▸ **Instructions to follow**
Give back, exactly and with nothing added, the lines that run from the one containing "1024x768 pixels." to the final line below.

──────────────────────────────

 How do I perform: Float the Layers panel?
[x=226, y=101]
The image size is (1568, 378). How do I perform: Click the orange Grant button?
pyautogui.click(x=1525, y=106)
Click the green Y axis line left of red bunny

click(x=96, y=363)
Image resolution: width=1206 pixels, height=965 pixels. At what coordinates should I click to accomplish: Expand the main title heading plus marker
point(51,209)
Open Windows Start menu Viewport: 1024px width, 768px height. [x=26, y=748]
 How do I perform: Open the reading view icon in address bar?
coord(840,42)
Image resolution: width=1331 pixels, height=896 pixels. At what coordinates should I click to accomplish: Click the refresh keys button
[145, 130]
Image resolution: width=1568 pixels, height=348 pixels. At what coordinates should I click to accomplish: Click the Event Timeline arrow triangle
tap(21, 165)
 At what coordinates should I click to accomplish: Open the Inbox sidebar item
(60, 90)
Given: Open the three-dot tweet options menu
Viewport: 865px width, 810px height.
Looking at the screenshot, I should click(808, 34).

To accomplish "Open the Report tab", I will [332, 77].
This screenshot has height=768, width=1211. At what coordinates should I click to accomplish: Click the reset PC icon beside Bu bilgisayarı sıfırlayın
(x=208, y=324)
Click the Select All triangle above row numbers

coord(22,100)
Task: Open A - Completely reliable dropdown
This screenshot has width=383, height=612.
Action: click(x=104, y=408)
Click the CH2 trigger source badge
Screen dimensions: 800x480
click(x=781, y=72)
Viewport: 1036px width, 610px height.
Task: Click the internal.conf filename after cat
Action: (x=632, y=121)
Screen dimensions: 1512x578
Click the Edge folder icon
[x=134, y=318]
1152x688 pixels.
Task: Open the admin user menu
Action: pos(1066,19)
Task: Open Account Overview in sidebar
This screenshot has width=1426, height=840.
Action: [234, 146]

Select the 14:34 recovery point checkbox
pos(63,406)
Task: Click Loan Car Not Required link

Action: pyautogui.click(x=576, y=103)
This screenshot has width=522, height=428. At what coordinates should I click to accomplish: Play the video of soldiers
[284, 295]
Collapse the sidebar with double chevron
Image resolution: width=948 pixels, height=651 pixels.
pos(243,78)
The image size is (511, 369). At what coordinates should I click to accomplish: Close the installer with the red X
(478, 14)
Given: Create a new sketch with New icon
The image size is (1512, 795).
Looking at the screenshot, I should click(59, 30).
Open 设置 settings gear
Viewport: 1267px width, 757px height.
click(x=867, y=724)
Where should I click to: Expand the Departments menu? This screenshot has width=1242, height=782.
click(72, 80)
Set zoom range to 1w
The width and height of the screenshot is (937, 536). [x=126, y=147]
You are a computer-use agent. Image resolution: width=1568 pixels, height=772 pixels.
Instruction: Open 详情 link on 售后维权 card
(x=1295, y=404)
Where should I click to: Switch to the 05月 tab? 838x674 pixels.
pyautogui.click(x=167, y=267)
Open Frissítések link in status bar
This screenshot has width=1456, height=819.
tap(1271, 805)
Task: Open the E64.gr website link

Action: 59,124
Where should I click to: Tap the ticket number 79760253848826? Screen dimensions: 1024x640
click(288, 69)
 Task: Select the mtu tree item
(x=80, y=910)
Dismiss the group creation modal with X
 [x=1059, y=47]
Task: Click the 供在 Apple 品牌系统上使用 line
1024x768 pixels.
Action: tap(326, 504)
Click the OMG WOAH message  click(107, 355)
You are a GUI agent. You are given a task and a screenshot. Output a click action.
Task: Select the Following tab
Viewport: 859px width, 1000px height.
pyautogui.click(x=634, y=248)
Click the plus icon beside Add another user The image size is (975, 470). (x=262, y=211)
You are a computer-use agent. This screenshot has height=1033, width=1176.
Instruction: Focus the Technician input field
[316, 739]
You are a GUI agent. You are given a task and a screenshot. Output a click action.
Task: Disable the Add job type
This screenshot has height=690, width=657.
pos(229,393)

──────────────────────────────

▸ **Exercise output**
1024x768 pixels.
Action: tap(326, 504)
Click the OMG WOAH message  click(107, 355)
You are a GUI agent. You are given a task and a screenshot. Output a click action.
Task: Select the Following tab
Viewport: 859px width, 1000px height.
pyautogui.click(x=634, y=248)
Click the plus icon beside Add another user The image size is (975, 470). (x=262, y=211)
You are a computer-use agent. This screenshot has height=1033, width=1176.
Instruction: Focus the Technician input field
[316, 739]
You are a GUI agent. You are given a task and a screenshot. Output a click action.
Task: Disable the Add job type
This screenshot has height=690, width=657.
pos(229,393)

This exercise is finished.